START Provided passage
As well as loving the food (“it’s epic”), they told us that they like being around the youth workers, who are fun to chat to and help them. When asked what they did before coming to the youth club, they told us: “Nothing really. Didn’t do anything before this. Just kind of chilled. I didn’t have any idea of what a Tuesday or Wednesday night could be like before coming here”.

Leon at Hastings Commons. Image: Supplied

If the youth club closed, Honour said: “I’d be devastated. I love it here. I definitely think a lot of people would be pretty upset.”

Lae is 18 years old and lives in Hastings. She has been coming to the youth club for nearly two years. As well as being part of the club, Lae now volunteers and cooks for the younger groups and she is part of the youth council.

She told us: “It’s a bit of everything, gives opportunities to meet new people and receive help. It has opened up more opportunities for my future career. I give back to my community, I am starting my level one youth work course. It has also helped keep me off the streets.

On what would happen if the youth club closed, she told us: “A lot more people would be out doing things they shouldn’t and a lot more people would have no way of getting the help they need and young people would have no way to access the social side of things especially young people that don’t go to school.” She also said the town “would become more dangerous” without the club.

To avoid these outcomes, we need interim youth funding now so that our precious youth clubs can provide the consistent support young people in England need and deserve, while the government’s longer-term strategy is developed.

Sidney Ewing is the youth programme manager and Gini Simpson is the creative lead at Hastings Commons.
END Provided passage
START Records supplied
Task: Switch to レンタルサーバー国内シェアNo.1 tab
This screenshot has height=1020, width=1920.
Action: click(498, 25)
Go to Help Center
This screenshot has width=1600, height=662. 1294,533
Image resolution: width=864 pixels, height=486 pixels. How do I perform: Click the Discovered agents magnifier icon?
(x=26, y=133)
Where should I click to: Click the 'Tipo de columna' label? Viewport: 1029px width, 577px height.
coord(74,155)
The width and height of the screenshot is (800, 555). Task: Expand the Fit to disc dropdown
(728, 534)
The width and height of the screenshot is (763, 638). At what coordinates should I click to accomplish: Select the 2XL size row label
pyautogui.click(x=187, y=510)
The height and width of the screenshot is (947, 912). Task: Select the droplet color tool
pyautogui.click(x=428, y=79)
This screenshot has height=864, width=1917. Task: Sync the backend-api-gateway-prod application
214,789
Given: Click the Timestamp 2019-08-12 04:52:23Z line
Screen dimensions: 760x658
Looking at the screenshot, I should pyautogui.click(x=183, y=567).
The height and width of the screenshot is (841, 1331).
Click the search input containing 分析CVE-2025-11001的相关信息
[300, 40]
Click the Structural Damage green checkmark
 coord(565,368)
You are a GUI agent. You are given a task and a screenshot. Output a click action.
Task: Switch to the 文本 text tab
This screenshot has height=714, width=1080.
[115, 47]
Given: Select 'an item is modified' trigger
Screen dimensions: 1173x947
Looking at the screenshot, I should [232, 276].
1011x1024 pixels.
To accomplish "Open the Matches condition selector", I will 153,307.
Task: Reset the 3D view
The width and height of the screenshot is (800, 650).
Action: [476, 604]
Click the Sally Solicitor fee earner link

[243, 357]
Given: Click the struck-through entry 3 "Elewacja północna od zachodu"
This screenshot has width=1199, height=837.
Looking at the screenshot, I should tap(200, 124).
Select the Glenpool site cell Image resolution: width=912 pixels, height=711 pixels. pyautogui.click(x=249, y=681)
END Records supplied
→ Assignment A
Summarize the youth club passage in three sentences.
→ Assignment B
According to the youth club passage, how long has Lae been coming to the youth club?

→ Written answer A
Young people who attend the youth club at Hastings Commons say they enjoy the food and the youth workers and would be upset if it closed. Lae, an 18-year-old who volunteers, cooks for younger groups and sits on the youth council, says the club has opened up opportunities for her future career and kept her off the streets, and she warns that the town would become more dangerous without it. The passage calls for interim youth funding so that youth clubs can keep giving young people in England consistent support while the government develops its longer-term strategy.

→ Written answer B
Nearly two years.